KHN Morning Briefing

Summaries of health policy coverage from major news organizations

full issue

Public Health Views: Hope And Fear In The War Against Antibiotic Resistance; Zika And Risk Perception

News outlets offer opinions and editorials about various public health concerns.

The New York Times: We’re Losing The Race Against Antibiotic Resistance, But There’s Also Reason For Hope
A century ago, the top three causes of death were infectious diseases. More than half of all people dying in the United States died because of germs. Today, they account for a few percent of deaths at most. We owe much of that, of course, to antibiotics. The discovery of prontosil, the first synthetic modern antibiotic, earned Gerhard Domagk the Nobel Prize in 1939. Mass-produced penicillin earned Alexander Fleming, Ernst Boris Chain and Howard Walter Florey one in 1945. It is hard to overstate how much less of a threat infectious diseases pose to us today. But we take antibiotics for granted. We use them inappropriately and indiscriminately. This has led many to worry that our days of receiving benefits from them are numbered. (Aaron E. Carroll, 3/7)

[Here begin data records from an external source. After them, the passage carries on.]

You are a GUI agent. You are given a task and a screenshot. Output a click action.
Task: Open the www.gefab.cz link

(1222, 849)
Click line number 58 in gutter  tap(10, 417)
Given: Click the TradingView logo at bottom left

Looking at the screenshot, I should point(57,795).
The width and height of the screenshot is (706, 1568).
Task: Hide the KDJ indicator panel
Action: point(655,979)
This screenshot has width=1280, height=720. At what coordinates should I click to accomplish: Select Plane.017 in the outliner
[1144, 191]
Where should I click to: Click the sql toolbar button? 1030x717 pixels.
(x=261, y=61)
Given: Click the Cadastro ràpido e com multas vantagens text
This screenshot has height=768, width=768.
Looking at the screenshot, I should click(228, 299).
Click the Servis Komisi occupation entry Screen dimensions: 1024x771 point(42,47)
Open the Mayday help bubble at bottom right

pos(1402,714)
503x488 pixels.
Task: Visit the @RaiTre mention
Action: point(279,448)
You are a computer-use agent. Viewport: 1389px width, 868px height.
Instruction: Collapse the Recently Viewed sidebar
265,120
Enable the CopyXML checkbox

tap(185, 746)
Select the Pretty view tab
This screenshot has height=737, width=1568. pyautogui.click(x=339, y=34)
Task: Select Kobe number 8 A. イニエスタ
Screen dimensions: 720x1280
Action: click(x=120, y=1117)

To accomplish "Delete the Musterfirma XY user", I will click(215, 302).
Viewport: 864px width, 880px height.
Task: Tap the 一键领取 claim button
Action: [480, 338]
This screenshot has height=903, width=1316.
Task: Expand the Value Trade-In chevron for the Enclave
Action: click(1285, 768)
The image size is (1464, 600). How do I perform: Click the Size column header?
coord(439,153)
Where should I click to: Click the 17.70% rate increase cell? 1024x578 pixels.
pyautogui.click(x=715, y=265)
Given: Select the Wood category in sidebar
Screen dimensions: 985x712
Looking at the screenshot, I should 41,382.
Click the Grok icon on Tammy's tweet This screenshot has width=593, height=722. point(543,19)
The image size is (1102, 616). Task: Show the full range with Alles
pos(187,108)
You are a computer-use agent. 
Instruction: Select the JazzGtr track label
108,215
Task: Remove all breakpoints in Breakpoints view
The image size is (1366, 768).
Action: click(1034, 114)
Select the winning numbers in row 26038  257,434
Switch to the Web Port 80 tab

The Seattle Times: Why Seattle Needs Safe-Injection Sites For Heroin Addicts
Well before pot became legal, the nation’s first needle exchange opened in these parts in 1988. The 1811 Eastlake housing project, which allows alcoholics to keep drinking, helped make Seattle’s “Housing First” model official federal policy. And a Seattle police social-services diversion for low-level drug dealers is being copied around the country. The next big idea is called a safe-injection site. (3/7)

The Seattle Times: It’s Time To Face The Region’s Opioid Epidemic Head-On
The horrendous effects of heroin addiction can be felt everywhere, from homeless encampments under bridges and on the streets of glittering downtown Seattle to rural communities throughout the state ... The only way to address this public health crisis — and to end the death spiral for some — is to acknowledge the scope of the problem and to be open to exploring new approaches to treatment. (3/7)

The Chicago Sun-Times: Doubek: She Lives On Mental Health Edge Because Of State Cuts
Tina Wardzala lies awake nights wondering and fearing what will happen to her and her sons if she loses the therapy and psychiatric medication she needs. “I have to be well to take care of my children,” she told me recently. I first wrote about Wardzala, 50, late last September. She has been a client at the Family Service and Mental Health Center of Cicero for 10 years. Men her mother invited into their home abused her as a child. As an adult many years ago, she was raped in the hallway of an apartment building when she was trying to deliver food to an elderly woman. It took seven years for her to muster the courage to tell her therapist about that. Wardzala has been diagnosed with post-traumatic stress disorder, agoraphobia and bipolar disorder. (Madeleine Doubek, 3/7)

STAT: Uterus Transplants Are No Match For The Safety Of Surrogacy
Cleveland Clinic surgeons performed the nation’s first uterus transplant last week; nine more are planned as part of a clinical trial. The goal is to make it possible for a woman with a damaged or missing uterus to become pregnant. This is innovative, skilled surgery. But it does not represent real progress for infertile women. (Josephine Johnston and Eric Trump, 3/7)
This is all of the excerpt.